■ EXERCÍCIO 1
Extraia dos registros, sem mudar nada, as linhas que vão da que contém "Task: Click the share chart icon" até o fim dos registros, incluindo as duas pontas. Deixe as imagens de fora da resposta.

■ TEXTO SELECIONADO
● ● ● ●

Quem acompanha o trabalho de Felipe Guerra sabe que ele,
além de cineasta, é um misto de admirador, incentivador e estudioso do gênero
fantástico no cinema, indo de clássicos do estilo até as mais excêntricas
obscuridades e tranqueiras do gênero. Assim, um filme como o documentário “Deodato
Holocaust” (2019) serve não apenas como uma interessante amostragem da carreira
artística do cineasta italiano Ruggero Deodato como também evidencia essas
diferentes facetas do próprio Guerra. A escolha narrativa de priorizar como fio
condutor um longo depoimento de seu protagonista é arriscada, pois poderia
fazer com que o longa tivesse um caráter estritamente histórico e jornalístico.

● ● ● ●

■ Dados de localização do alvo
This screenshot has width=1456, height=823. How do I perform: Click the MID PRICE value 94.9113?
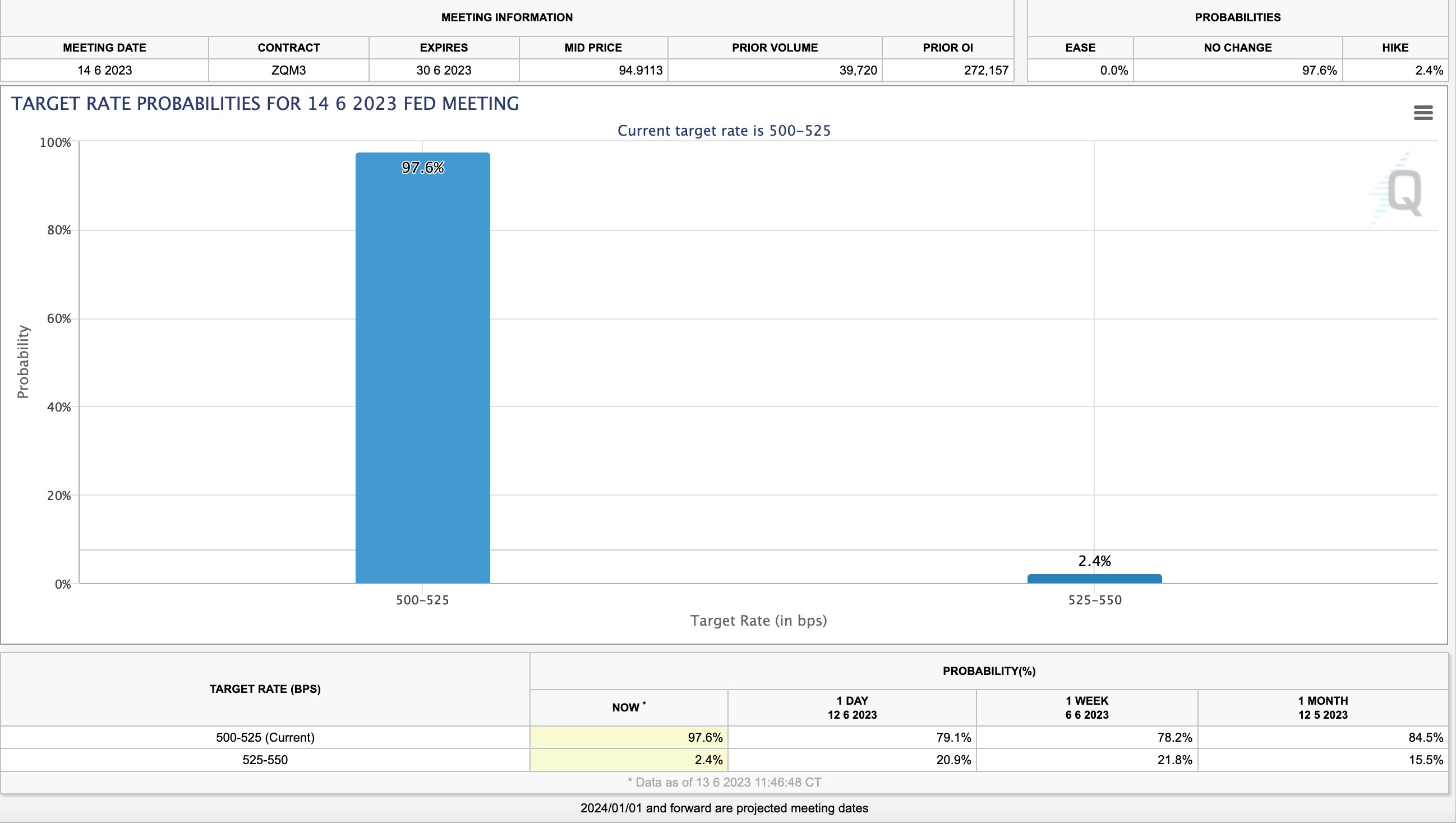tap(640, 70)
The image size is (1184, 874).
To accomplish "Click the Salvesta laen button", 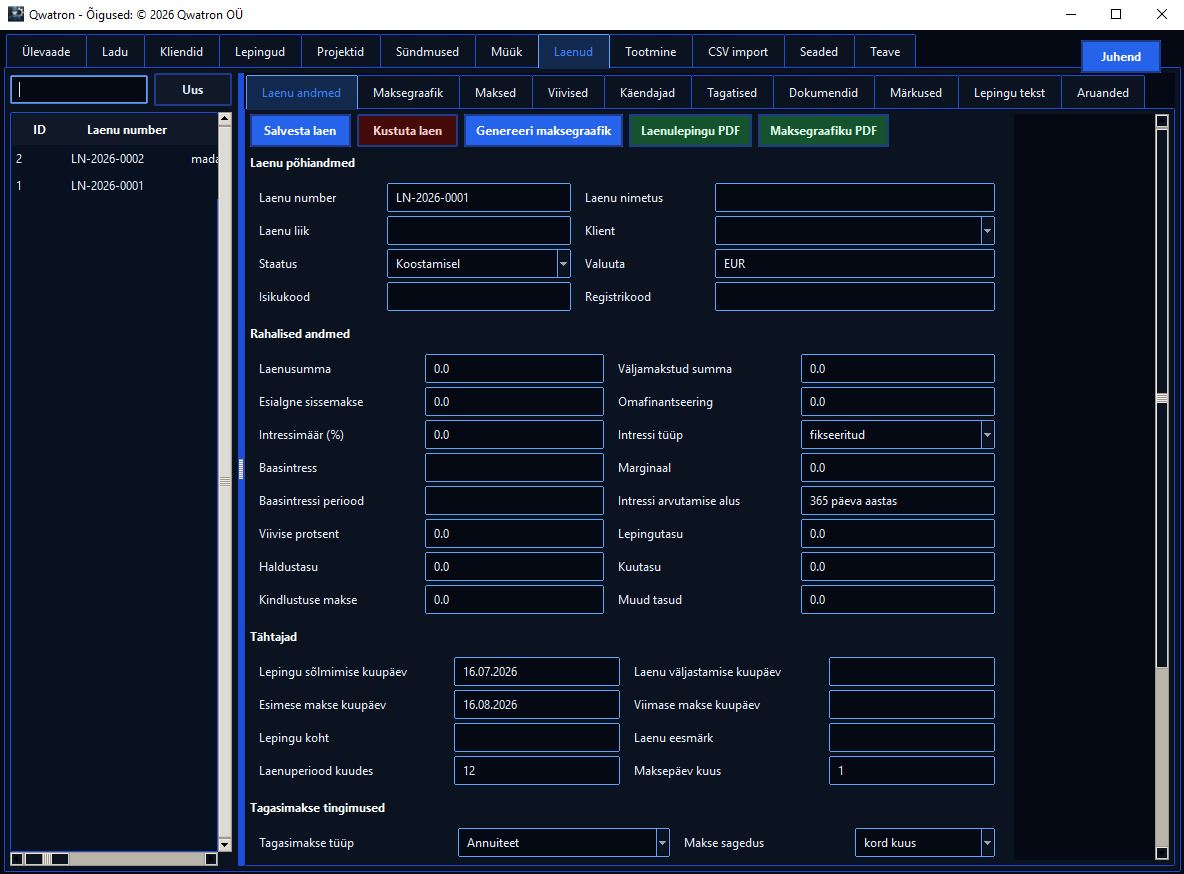I will (x=300, y=131).

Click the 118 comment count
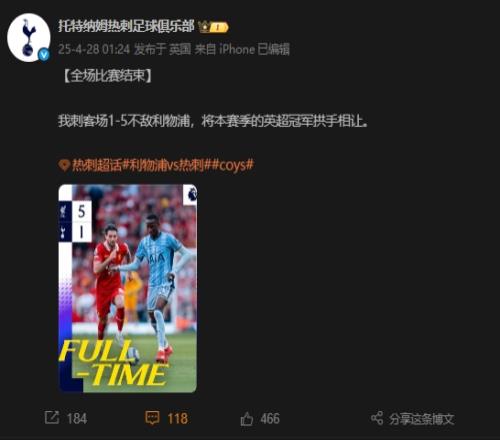[x=177, y=419]
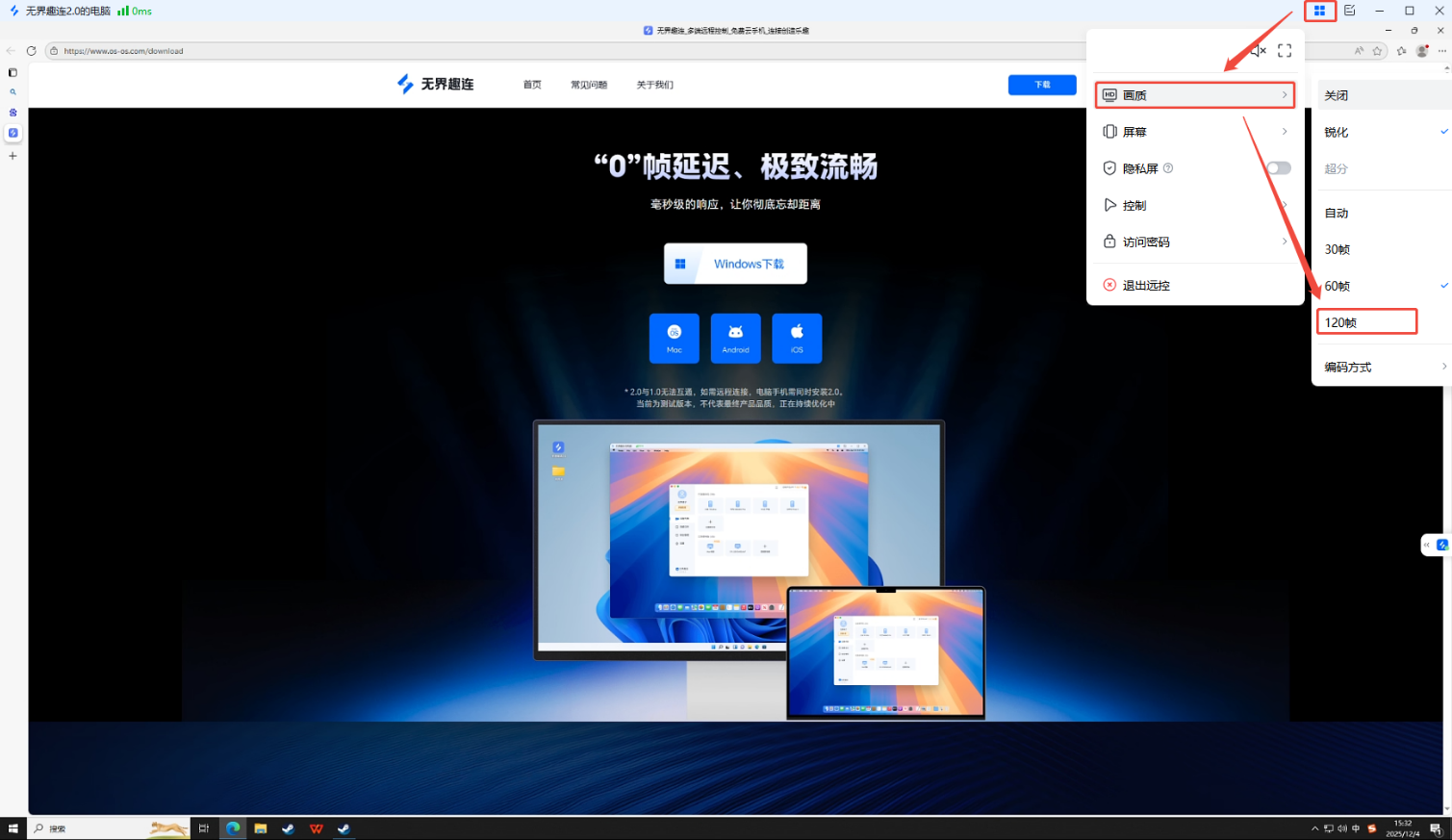Image resolution: width=1452 pixels, height=840 pixels.
Task: Select the 30帧 frame rate option
Action: point(1337,249)
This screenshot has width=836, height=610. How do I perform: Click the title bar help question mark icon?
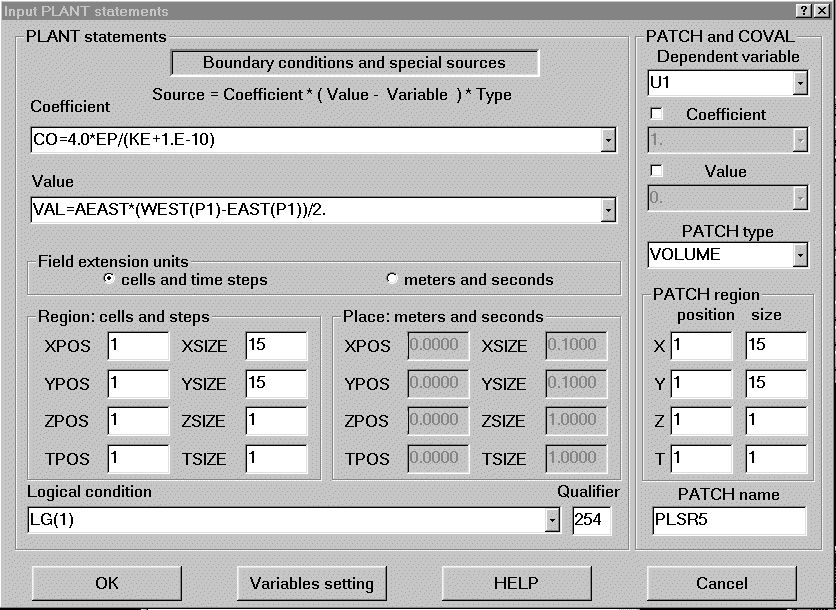click(804, 10)
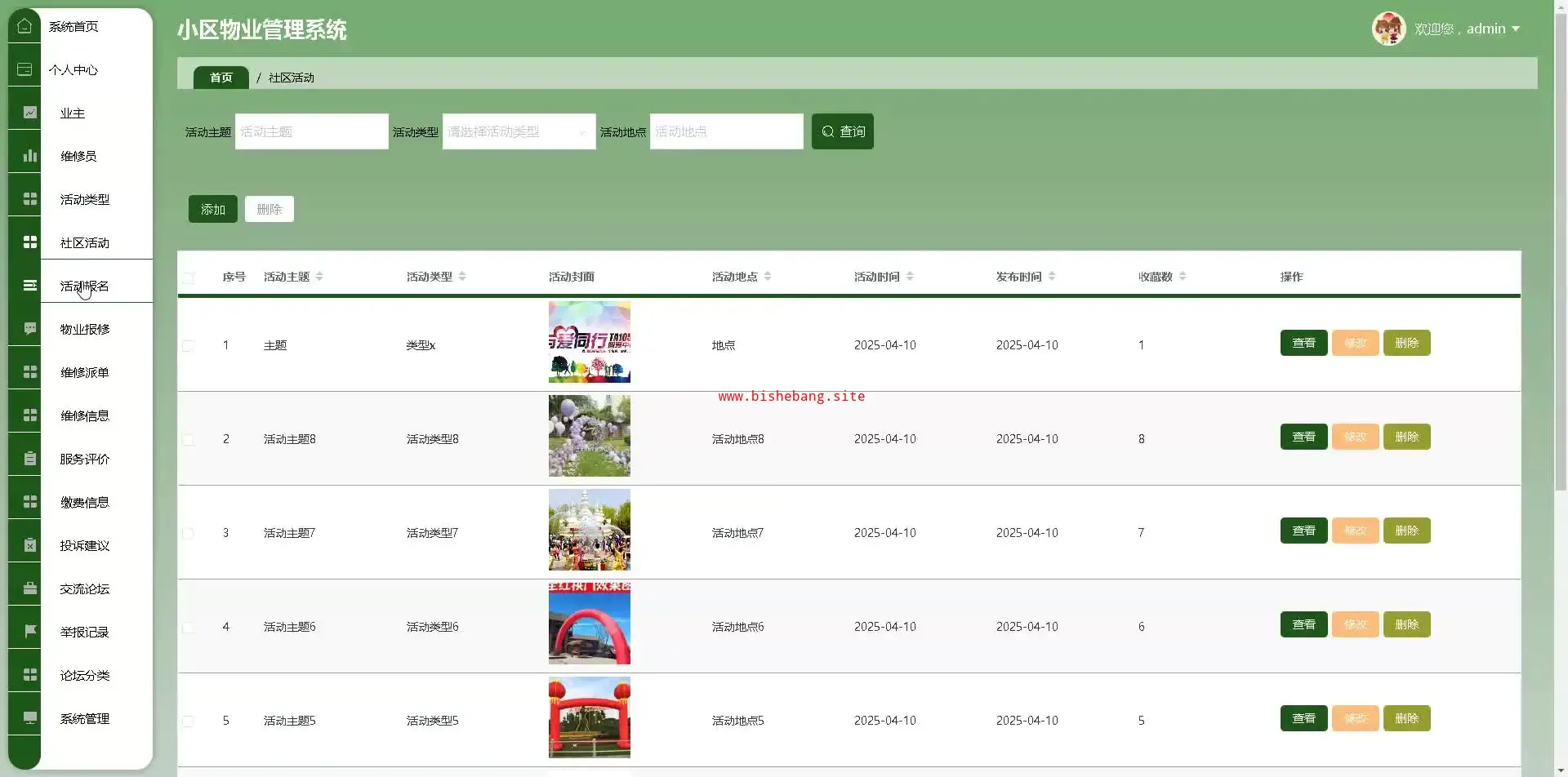Click the bar chart icon beside 维修员
This screenshot has width=1568, height=777.
click(30, 156)
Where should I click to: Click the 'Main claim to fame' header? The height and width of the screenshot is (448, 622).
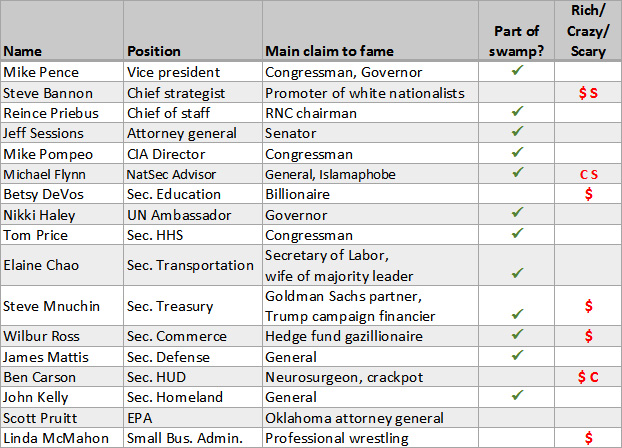[329, 51]
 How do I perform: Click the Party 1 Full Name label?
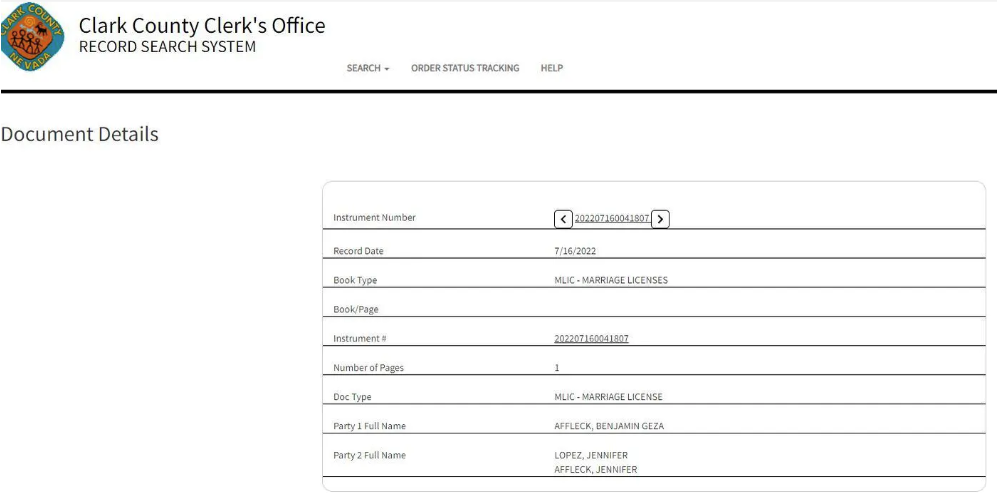[369, 426]
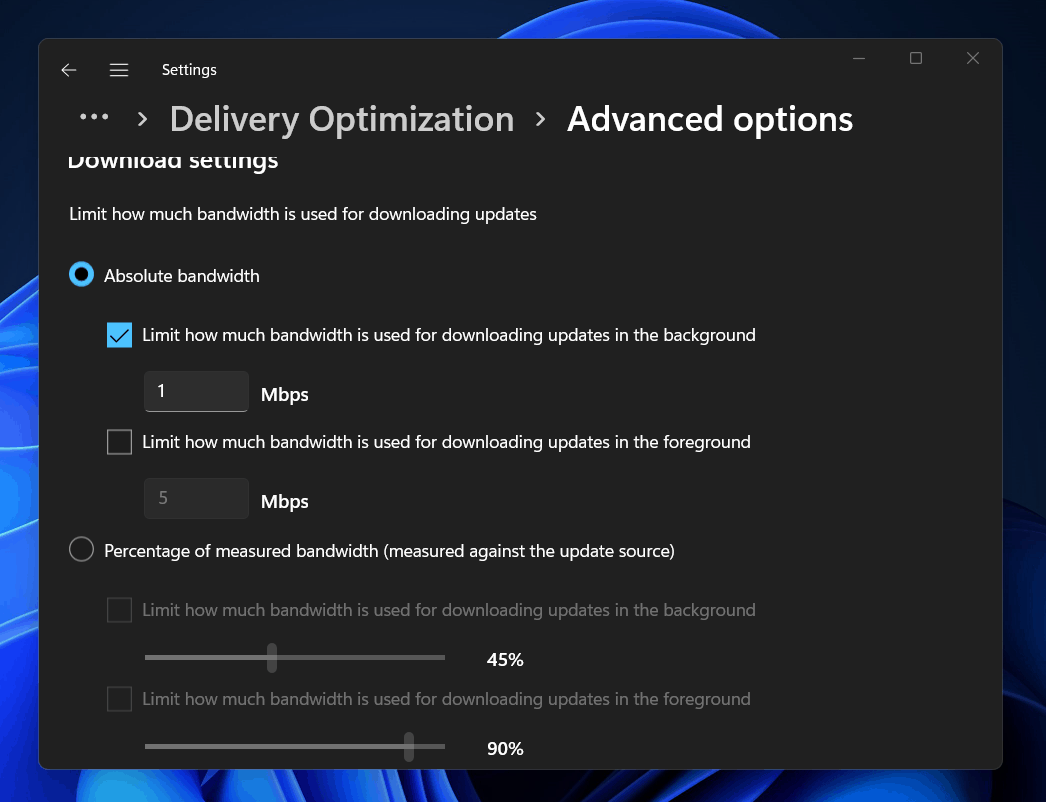The height and width of the screenshot is (802, 1046).
Task: Click the foreground Mbps field showing 5
Action: tap(196, 498)
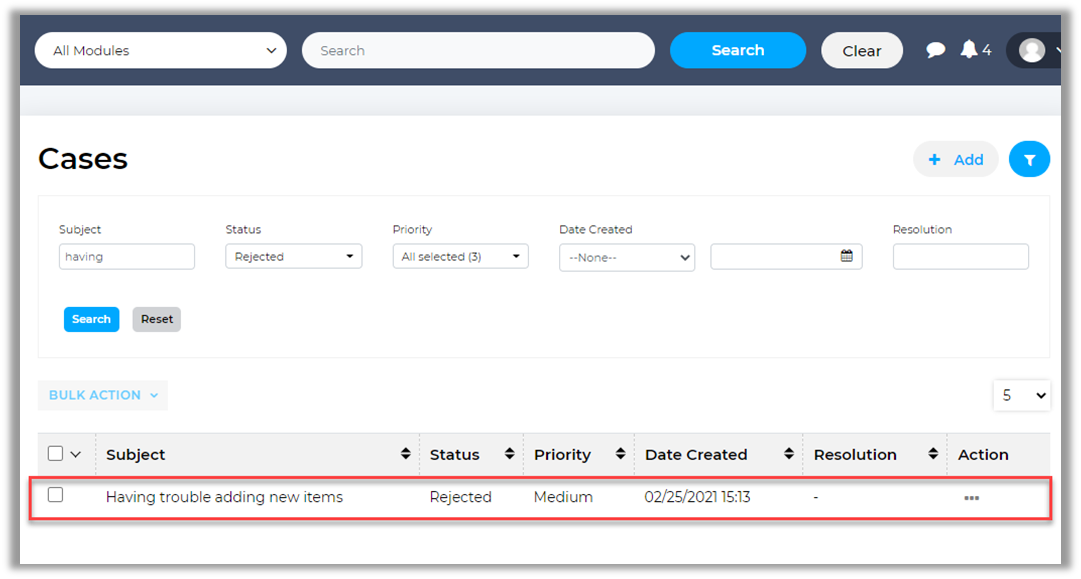Open the Status filter dropdown
The image size is (1081, 579).
tap(293, 257)
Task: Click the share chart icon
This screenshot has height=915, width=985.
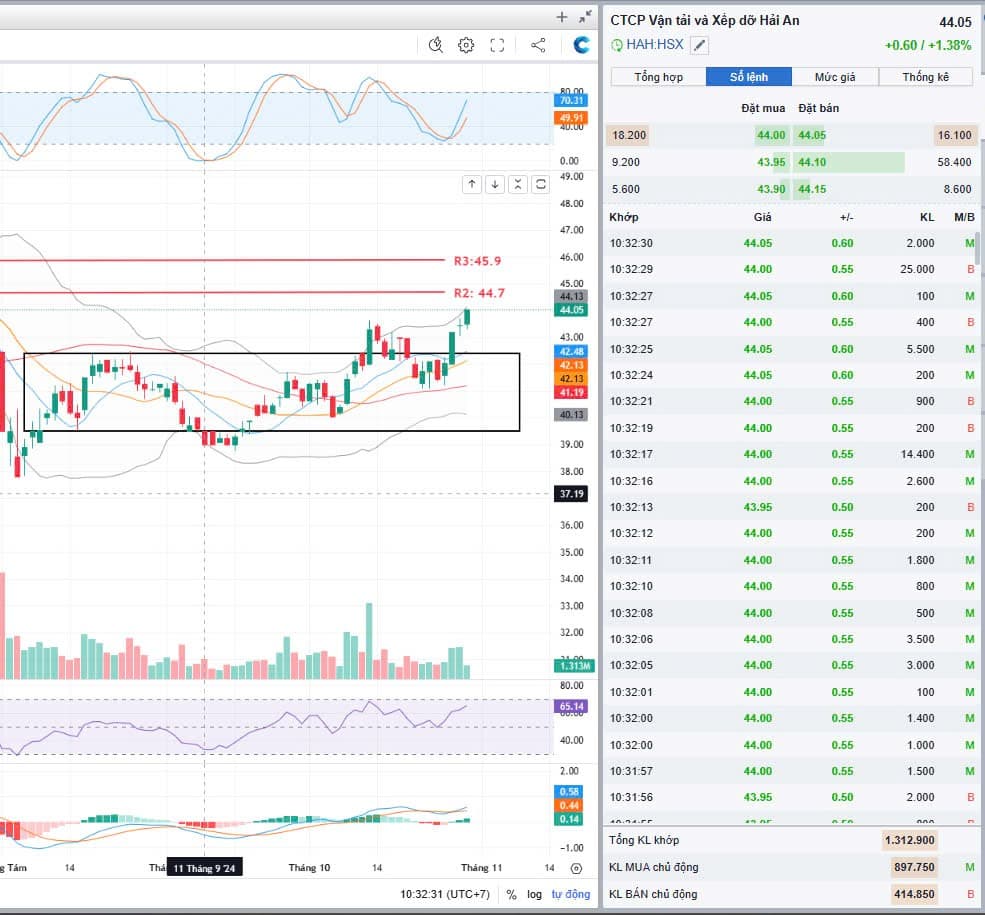Action: click(x=538, y=45)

● ● ● ●

■ EXERCÍCIO 2
Copie sem nenhuma mudança o trecho do texto sobre o documentário "Deodato Holocaust" que vai de "Quem acompanha o" até "histórico e jornalístico.".

■ RESPOSTA DO EXERCÍCIO 1
Task: Click the share chart icon
This screenshot has height=915, width=985.
Action: click(x=538, y=45)

■ RESPOSTA DO EXERCÍCIO 2
Quem acompanha o trabalho de Felipe Guerra sabe que ele,
além de cineasta, é um misto de admirador, incentivador e estudioso do gênero
fantástico no cinema, indo de clássicos do estilo até as mais excêntricas
obscuridades e tranqueiras do gênero. Assim, um filme como o documentário “Deodato
Holocaust” (2019) serve não apenas como uma interessante amostragem da carreira
artística do cineasta italiano Ruggero Deodato como também evidencia essas
diferentes facetas do próprio Guerra. A escolha narrativa de priorizar como fio
condutor um longo depoimento de seu protagonista é arriscada, pois poderia
fazer com que o longa tivesse um caráter estritamente histórico e jornalístico.